**TASK SET**.
1. Decide whether each statement below agrees with the review of Under the Knife. For each, answer yes or no and quote the words of the review that settle it.
(a) The reviewer considers the book's prose style excellent.
(b) The review's quoted passage says stripping remained the standard procedure for treating varicose veins until around 2005.
(c) The chapter on anesthesia spends several pages on Ignaz Semmelweis before returning to its subject.
2. Continue the review of Under the Knife from the end of its last sentence.

**EXTRACT TO READ**.

Monday, May 20, 2019

Book Review: Under the Knife

Under the Knife: A History of Surgery in 28 Remarkable Operations
Arnold van de Laar
Medicine

Even allowing that Under the Knife is a translation, and even allowing that it's really a collection of essays, this is a book that's unskillfully written and composed. Information is repeated. Chapters come in random order. The prose style is serviceable, no more.

Most irritatingly, the individual chapters themselves are disorganized. The chapter on anesthesia veers off, on the next-to-last-page, into Ignaz Semmelweis The transitioning sentence: "Anaesthesia was a revolution in surgery; the next step was the introduction of hygiene." This diversion lasts for precisely one long paragraph before returning, with no explanation or connection, to chlofoform.

Or take the discussion of vascular surgery, which includes this:
In the twentieth century, the crossectomy was combined with "stripping", a method by which the GSV can be removed subcutaneously completely and in one go. This was--and remained until around 2005--the standard procedure for treating varicose veins, the whole operation taking no more than fifteen minutes per leg. Theodor Billroth, one of the greatest names in the whole history of surgery, was vehemently opposed to varicose vein operations, without bothering to explain why.

**GIVEN MATERIAL**.
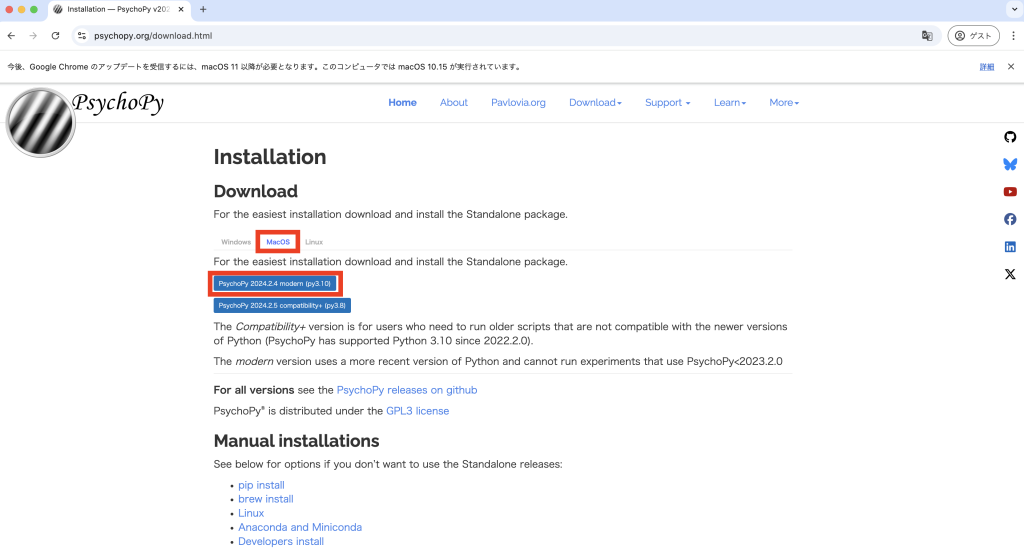1024x557 pixels.
Task: Click the Google Translate icon in address bar
Action: click(x=927, y=35)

**RESPONSES BY TASK**.
1.
(a) No: "The prose style is serviceable, no more."
(b) Yes: "This was--and remained until around 2005--the standard procedure for treating varicose veins"
(c) No: "This diversion lasts for precisely one long paragraph"

2.
What? Where did Billroth come into this? What does his distaste for varicose vein surgery in general have to do with the topic of this paragraph, which is the crossectomy? Nor does Billroth resurface later in the chapter; the next paragraph is about the successor procedure.

These solecisms (and many more) give Under the Knife a random, disconnected quality. You never quite know where a chapter is going, regardless of its title or opening paragraph. The anecdotes about the titular operations are quite interesting, in fact, but van de Laar never figures out how to follow up on them. Look, people, if you're going to write nonfiction, you need to understand that there are rules for doing it--just as there are rules in fiction--and that you violate them at your peril.

Good biomedical essayists include Lewis Thomas (The Lives of a Cell) and, more tangentially, Loren Eisley and Stephen Jay Gould. For one excellent take on how to write nonfiction well, see Tracy Kidder and Richard Todd's Good Prose: The Art of Nonfiction.